Murat Karayılan’dan sonra PKK'nın başına gelen eşkıya başı bilinen Cemil Bayık’ın, sözlerini hatırlayın: TSK’nin Kuzey Irak'a kara harekâtı hayırlı olur” demişti. PKK, böylesi bir güç gösterisiyle sonuç olarak TSK’yi Kuzey Irak’a çekmeyi hedefliyor. Kısacası iç savaşı tahrik ederek olayın uluslararası boyuta ulaşması için! Bayık açıkça söylemişti; “Bir kara operasyonu çok önemli siyasal sonuçlar doğuracaktır. Şiddetle bu sorunun çözülemeyeceği anlaşılacak, demokratik çözümün yolu açılacaktır.”

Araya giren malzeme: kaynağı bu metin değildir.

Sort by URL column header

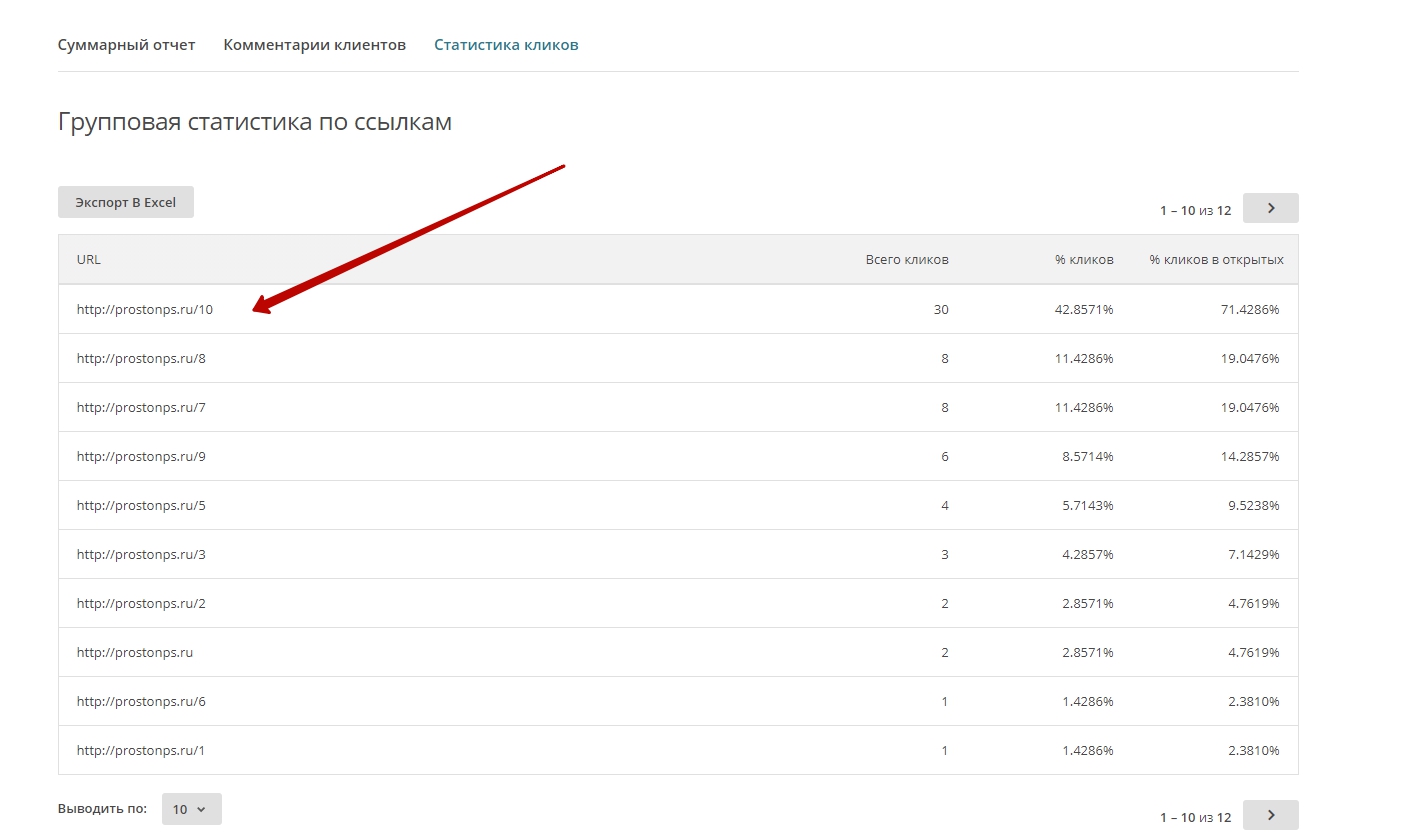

APO da yol haritasında aynı hedefi göstermişti. Şimdi plan yürürlükte!
***
Bu açık savaş ilanı karşısında, “Savaş hallerinde”, ülke sorunları hususunda fikir ayrılıkları, muhalefet olsa da, milli birlik içinde çekişmeleri askıya almak lazım. Başbakan Erdoğan ise PKK saldırısı üzerine bir milli birlik çağrısı yapmalı ve muhalefete örnek olmalıydı… Öyle yapmıyor; Son saldırıdan sonra şehitler konusunda terör konusunda “milli birlik” yerine, bunlar üzerinden muhalefetle atışmalara çanak tutuyor. PKK ve BDP’ye çatarken muhalefeti ve medyayı suçluyor, muhalefet daha duyarlı olmalıymış. Çözüm şekli önermeliymiş!
***
Erdoğan aslında aynaya bakmalı; AKP iktidara geleli şehit sayısı bine yaklaştı. “Kürt açılımı” Habur'da fiyaskoyla sonuçlandı Kuzey Irak'a gereken harekat için ABD’den icazet bekledi ve eşkıya ile güya mücadele ederken, onlarla pazarlık yaptı. Adamları onun talimat ve bilgisi dahilinde eşkıyalarla çay-kahve muhabbeti yaptılar… Eşkıyalara cesaret verdiler. Yeni Anayasa'da, APO ve eşkıyaları arasında imzalanan protokollerin, “barışçı çözümü” mümkün kılacak maddeler olacağı rivayeti var. Bu “rivayetin” doğru olduğu da BDP-PKK ve APO'nun verdiği sözlerden anlaşılıyor. Eşkıyalar bu “hayal kırıklığı” yüzünden azmışlar!
***
Erdoğan, açmazlar ikilemler içinde müşkül durumda! Köşeye sıkıştı ve sabrı taşan halkın öfkesi onun kapısına, Başbakanlık kapısına dayandı. Basına yaptığı uzun konuşması. gerçi “efradını camı" idi ama “ağyarı”, yani irdelenecek yanları çok. Akademik bir tarafından başlayalım: Son PKK cinayetleri, acilen kış bastırmadan kara harekâtını gerçekleştirmek için meşru oldu. Ama Erdoğan, son saldırı üzerine başlatılan harekâtın ”devletler hukukuna” göre “sınır ötesi sıcak takip operasyonu" olarak tanımlamakla meşru büyük harekata kendisi sınır koymuş oldu.
***
Erdoğan'ın büyük hatası “demokratik açılım” idi… Fiyaskoyla neticelenen bu açılım eşkıyaya cesaret verdi, zaman kazandırdı. Adamlarının eşkıya temsilcileriyle çay-kahve muhabbeti de öyle! Ancak hakkı teslim etmeli: Bugün basıl olunan netice tabii sadece Erdoğan'ın ve AKP'nin gaflet ve ihmallerinin sonucu değil, yıllar önceki iktidarların gafletler zincirinin son halkası... Ama bugün top Erdoğan'da. Erdoğan muhalefetten “Çözüm önerileri bekliyormuş”... Öneriler var ama o dinler mi?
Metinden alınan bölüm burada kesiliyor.